* _EXERCISE DESCRIPTION_: Return the lines of the records verbatim, beginning at the line containing "Toggle 上書き入力 option in status menu" and ending after the line containing "click(x=1417, y=454)".

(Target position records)
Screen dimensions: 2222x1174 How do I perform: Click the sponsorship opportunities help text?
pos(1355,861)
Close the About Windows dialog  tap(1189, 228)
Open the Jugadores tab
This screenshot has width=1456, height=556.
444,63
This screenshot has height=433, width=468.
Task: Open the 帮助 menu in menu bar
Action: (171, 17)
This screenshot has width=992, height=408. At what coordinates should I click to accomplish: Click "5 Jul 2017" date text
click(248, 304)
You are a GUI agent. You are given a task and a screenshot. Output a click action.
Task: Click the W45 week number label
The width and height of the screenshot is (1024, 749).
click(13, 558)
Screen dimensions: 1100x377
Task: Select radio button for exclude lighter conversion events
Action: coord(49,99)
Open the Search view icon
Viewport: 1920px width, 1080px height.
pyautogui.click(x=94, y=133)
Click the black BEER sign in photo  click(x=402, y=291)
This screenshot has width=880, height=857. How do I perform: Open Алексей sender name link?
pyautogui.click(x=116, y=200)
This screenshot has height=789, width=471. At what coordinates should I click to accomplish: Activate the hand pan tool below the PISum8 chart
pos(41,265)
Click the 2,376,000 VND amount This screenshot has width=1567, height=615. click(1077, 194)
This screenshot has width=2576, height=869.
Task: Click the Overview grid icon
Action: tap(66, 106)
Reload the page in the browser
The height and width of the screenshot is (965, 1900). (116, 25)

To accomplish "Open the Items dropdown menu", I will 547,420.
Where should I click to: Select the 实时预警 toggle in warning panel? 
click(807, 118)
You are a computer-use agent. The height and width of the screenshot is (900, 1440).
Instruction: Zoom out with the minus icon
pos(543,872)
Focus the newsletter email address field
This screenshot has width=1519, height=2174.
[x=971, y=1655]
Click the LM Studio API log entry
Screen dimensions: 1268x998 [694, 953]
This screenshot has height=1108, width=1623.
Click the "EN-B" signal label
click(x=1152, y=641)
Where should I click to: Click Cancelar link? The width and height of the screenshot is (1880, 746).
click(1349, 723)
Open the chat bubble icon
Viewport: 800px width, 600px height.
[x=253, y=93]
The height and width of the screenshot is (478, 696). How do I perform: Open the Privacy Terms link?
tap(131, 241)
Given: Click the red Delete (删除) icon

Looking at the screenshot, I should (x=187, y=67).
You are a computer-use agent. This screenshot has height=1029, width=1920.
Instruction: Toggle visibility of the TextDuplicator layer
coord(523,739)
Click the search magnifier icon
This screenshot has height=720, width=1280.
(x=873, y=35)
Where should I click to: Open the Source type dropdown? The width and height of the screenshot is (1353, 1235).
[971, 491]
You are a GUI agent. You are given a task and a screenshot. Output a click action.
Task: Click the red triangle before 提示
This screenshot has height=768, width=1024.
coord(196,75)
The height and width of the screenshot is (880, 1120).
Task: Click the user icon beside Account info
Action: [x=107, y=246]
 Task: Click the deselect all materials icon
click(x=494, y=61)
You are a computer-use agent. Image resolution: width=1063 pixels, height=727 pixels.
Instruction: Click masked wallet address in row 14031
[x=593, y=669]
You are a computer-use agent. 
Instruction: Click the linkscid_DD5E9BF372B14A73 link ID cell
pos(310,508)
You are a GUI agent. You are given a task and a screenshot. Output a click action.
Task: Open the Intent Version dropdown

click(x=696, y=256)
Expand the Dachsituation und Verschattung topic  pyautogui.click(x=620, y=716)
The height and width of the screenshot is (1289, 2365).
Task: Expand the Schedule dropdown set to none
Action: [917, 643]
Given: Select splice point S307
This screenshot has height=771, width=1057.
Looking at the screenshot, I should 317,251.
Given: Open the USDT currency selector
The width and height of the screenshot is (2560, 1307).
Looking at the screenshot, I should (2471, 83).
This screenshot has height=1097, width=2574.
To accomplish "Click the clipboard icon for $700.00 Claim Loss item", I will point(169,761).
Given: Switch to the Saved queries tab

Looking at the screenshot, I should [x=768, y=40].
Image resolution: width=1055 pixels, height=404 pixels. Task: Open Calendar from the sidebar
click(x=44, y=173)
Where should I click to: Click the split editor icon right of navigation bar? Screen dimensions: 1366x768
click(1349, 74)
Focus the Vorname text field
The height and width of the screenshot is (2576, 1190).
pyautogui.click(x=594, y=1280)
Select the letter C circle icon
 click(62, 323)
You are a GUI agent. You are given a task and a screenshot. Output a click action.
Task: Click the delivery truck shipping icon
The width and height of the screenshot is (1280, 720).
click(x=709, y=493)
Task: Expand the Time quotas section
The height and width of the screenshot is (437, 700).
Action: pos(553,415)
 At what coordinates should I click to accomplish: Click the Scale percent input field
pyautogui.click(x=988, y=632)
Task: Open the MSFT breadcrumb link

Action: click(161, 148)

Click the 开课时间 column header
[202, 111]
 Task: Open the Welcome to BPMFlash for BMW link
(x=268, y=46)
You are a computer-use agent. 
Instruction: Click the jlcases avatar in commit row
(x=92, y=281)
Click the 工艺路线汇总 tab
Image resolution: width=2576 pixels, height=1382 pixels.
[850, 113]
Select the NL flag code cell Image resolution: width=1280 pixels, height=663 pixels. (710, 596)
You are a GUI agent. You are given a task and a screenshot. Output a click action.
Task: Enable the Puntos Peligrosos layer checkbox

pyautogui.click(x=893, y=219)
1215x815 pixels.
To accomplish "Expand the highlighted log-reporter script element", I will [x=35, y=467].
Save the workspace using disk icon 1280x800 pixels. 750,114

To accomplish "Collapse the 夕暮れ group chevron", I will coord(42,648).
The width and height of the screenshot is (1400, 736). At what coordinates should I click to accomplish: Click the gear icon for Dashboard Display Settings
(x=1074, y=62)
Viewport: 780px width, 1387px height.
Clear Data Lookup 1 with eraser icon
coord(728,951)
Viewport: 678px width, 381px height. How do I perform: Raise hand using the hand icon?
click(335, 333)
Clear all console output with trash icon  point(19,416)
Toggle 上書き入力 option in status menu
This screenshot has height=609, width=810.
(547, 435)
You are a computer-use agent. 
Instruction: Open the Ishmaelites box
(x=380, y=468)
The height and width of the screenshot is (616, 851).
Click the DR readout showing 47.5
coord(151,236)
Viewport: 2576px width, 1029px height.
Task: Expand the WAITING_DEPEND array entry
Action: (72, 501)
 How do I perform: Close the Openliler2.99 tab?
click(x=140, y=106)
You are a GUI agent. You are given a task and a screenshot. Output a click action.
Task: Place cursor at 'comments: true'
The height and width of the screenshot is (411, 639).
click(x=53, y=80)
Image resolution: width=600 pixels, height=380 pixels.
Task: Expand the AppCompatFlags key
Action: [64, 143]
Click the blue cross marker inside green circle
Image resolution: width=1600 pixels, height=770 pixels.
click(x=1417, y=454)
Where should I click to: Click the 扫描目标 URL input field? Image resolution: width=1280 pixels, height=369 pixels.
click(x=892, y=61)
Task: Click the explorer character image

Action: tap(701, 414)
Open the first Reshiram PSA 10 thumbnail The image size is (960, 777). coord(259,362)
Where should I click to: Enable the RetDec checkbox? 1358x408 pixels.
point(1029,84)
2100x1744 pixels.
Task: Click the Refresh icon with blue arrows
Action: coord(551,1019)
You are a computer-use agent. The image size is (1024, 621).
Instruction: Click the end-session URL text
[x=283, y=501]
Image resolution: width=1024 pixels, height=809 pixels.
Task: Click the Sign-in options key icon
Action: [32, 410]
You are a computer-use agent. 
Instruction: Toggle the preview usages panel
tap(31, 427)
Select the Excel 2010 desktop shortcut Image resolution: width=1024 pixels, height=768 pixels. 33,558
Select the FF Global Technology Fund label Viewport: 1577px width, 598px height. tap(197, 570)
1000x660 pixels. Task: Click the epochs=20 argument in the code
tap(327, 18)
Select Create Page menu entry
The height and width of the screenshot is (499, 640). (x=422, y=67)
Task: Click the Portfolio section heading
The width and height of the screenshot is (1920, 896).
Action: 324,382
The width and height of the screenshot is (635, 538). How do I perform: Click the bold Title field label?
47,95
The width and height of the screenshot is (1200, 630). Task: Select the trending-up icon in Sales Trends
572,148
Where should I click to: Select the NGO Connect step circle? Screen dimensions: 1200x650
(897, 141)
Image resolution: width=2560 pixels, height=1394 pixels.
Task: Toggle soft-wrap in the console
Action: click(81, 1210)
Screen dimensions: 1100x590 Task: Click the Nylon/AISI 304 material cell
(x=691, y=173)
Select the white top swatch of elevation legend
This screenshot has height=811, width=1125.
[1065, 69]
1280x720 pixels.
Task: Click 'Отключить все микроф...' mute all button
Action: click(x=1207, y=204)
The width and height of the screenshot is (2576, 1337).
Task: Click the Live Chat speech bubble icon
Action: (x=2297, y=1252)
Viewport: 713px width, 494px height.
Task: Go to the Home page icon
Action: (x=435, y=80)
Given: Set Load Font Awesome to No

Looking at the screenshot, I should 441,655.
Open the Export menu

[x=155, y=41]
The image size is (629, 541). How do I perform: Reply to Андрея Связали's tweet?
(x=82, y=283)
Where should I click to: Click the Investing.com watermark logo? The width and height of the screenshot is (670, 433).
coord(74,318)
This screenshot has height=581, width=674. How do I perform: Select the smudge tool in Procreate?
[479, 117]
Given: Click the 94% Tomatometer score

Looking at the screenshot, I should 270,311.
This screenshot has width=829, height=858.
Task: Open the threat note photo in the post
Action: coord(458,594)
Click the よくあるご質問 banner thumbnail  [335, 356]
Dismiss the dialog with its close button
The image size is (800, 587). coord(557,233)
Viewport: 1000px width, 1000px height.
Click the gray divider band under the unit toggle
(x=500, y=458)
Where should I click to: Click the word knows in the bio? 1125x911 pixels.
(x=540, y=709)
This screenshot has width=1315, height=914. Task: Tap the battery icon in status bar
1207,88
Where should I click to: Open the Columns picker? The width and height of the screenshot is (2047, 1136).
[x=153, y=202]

* _TASK SOLUTION_:
Toggle 上書き入力 option in status menu
This screenshot has height=609, width=810.
(547, 435)
You are a computer-use agent. 
Instruction: Open the Ishmaelites box
(x=380, y=468)
The height and width of the screenshot is (616, 851).
Click the DR readout showing 47.5
coord(151,236)
Viewport: 2576px width, 1029px height.
Task: Expand the WAITING_DEPEND array entry
Action: (72, 501)
 How do I perform: Close the Openliler2.99 tab?
click(x=140, y=106)
You are a GUI agent. You are given a task and a screenshot. Output a click action.
Task: Place cursor at 'comments: true'
The height and width of the screenshot is (411, 639).
click(x=53, y=80)
Image resolution: width=600 pixels, height=380 pixels.
Task: Expand the AppCompatFlags key
Action: [64, 143]
Click the blue cross marker inside green circle
Image resolution: width=1600 pixels, height=770 pixels.
click(x=1417, y=454)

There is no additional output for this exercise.